Instructions to follow: Each line in the entries below that holds the string "Paravani" is to be listed.

Stored data entries:

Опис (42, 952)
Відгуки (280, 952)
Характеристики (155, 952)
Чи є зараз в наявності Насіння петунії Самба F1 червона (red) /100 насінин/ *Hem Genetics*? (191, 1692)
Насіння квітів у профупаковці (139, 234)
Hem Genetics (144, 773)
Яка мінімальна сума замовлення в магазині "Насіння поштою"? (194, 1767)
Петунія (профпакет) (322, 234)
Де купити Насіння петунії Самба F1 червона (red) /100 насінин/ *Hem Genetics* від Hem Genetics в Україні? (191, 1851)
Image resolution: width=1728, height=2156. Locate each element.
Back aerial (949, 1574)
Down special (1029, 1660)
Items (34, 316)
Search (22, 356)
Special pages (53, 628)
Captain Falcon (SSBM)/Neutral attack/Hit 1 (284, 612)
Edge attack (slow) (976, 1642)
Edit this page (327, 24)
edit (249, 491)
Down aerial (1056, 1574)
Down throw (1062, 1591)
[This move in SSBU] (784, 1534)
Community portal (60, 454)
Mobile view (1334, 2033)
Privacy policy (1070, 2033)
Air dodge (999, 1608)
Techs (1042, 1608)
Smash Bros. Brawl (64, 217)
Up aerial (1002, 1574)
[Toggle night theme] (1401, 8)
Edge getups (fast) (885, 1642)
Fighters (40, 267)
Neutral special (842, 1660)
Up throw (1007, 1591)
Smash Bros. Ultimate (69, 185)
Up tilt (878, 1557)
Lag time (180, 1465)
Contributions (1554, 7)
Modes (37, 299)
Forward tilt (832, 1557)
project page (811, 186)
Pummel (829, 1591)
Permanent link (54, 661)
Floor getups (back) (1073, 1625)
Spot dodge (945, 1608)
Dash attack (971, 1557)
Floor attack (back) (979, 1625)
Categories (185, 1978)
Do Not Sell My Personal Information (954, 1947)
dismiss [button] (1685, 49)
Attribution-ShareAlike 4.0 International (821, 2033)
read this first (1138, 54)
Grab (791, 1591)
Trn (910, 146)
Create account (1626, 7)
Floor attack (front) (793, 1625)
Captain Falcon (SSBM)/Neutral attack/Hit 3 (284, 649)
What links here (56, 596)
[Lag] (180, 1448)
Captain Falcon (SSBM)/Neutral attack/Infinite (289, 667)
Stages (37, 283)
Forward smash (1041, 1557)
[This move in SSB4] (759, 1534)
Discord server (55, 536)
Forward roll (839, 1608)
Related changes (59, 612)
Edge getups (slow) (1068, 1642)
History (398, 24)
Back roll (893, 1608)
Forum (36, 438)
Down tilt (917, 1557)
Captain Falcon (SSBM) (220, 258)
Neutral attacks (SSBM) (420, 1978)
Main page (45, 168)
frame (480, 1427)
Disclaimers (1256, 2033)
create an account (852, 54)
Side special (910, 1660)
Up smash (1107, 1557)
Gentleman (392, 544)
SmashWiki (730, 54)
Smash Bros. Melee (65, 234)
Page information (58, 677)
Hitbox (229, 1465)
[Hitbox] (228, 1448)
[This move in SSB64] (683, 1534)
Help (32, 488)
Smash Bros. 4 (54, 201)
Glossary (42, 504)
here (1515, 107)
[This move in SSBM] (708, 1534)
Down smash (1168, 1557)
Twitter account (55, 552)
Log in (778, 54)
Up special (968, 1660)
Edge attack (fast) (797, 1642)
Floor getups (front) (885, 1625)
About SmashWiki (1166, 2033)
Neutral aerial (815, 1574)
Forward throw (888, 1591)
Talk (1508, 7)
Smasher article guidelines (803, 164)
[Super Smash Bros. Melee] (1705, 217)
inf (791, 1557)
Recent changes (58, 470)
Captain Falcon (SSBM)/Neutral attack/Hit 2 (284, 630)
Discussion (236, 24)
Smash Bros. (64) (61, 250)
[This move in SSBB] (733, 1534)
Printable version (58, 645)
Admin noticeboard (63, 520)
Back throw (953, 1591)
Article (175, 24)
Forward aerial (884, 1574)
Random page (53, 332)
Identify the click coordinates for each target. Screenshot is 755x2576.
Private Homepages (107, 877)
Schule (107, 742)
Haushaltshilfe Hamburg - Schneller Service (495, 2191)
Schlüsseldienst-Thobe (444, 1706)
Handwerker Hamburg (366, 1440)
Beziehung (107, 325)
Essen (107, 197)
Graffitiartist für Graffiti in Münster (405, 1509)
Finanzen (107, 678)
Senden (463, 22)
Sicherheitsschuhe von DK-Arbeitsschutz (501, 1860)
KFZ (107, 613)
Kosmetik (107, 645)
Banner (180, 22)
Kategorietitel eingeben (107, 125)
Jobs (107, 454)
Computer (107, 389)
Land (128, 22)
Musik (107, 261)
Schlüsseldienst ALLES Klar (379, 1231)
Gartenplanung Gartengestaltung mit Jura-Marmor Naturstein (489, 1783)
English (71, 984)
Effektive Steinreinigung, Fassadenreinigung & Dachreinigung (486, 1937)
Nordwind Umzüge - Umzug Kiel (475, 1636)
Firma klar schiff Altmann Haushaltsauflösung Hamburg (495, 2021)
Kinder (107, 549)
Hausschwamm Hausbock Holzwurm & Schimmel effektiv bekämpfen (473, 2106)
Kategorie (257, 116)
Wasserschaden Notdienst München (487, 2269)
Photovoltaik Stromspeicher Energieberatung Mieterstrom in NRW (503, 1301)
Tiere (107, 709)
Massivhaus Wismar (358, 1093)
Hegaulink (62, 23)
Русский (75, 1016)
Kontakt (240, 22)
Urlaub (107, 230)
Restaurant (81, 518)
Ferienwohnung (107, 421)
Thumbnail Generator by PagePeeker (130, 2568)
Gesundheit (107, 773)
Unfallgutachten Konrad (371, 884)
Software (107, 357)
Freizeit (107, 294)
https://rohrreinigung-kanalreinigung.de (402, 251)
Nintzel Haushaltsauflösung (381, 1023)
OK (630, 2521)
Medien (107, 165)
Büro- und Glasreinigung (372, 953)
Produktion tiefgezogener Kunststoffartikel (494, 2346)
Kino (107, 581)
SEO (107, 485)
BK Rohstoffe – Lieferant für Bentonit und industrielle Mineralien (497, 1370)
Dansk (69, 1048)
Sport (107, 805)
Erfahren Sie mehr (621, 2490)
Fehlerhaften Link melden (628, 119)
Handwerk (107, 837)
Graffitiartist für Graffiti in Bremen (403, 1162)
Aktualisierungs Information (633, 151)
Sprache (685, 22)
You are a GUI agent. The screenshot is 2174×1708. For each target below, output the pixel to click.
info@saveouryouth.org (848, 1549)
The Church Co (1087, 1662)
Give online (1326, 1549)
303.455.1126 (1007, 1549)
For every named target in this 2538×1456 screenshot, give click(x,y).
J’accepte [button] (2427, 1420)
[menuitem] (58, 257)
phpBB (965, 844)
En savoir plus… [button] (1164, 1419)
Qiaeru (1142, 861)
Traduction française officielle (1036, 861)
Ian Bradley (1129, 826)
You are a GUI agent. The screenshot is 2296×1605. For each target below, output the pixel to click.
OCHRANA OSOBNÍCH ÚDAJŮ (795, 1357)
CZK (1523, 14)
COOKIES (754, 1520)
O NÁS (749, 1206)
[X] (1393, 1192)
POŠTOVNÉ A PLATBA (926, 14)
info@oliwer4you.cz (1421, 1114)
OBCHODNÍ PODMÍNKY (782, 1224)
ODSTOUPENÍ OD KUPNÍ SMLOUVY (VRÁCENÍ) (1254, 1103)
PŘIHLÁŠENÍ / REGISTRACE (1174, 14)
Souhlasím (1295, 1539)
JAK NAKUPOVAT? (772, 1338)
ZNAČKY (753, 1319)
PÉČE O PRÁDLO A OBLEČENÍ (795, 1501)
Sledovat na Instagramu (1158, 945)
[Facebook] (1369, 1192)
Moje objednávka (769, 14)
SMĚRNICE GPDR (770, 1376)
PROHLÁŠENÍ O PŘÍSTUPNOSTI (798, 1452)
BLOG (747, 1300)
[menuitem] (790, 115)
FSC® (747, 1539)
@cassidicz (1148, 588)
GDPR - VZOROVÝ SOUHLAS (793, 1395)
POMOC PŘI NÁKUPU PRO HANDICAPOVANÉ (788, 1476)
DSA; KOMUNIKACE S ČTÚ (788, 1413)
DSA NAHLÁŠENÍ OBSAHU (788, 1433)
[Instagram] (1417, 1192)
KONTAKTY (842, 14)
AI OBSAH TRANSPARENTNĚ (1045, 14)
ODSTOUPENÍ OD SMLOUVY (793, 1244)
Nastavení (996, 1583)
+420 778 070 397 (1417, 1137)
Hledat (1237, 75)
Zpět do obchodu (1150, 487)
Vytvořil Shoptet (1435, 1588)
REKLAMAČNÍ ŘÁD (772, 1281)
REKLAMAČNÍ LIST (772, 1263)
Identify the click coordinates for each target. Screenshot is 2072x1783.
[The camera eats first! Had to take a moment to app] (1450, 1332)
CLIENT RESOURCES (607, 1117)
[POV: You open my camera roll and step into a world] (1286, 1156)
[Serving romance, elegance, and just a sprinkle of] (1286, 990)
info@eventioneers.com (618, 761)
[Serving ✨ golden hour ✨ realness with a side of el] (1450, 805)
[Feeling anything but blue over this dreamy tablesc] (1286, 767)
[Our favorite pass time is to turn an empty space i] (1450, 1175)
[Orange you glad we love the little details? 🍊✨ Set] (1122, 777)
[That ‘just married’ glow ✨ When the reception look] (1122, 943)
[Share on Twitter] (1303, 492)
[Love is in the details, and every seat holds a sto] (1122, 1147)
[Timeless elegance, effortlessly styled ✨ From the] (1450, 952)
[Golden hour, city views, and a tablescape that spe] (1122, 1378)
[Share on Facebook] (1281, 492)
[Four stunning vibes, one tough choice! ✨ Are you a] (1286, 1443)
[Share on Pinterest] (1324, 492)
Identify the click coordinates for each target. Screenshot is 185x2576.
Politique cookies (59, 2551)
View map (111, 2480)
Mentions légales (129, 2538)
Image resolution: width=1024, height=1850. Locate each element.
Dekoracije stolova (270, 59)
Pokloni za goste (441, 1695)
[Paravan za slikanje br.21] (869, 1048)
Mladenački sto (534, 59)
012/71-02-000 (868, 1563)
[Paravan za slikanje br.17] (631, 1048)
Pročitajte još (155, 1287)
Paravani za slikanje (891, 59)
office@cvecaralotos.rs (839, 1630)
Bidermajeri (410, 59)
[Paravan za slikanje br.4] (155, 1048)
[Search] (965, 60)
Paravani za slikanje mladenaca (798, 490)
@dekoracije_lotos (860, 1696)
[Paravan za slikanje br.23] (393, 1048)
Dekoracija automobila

Written answer:
Paravani za slikanje (891, 59)
Paravani za slikanje mladenaca (798, 490)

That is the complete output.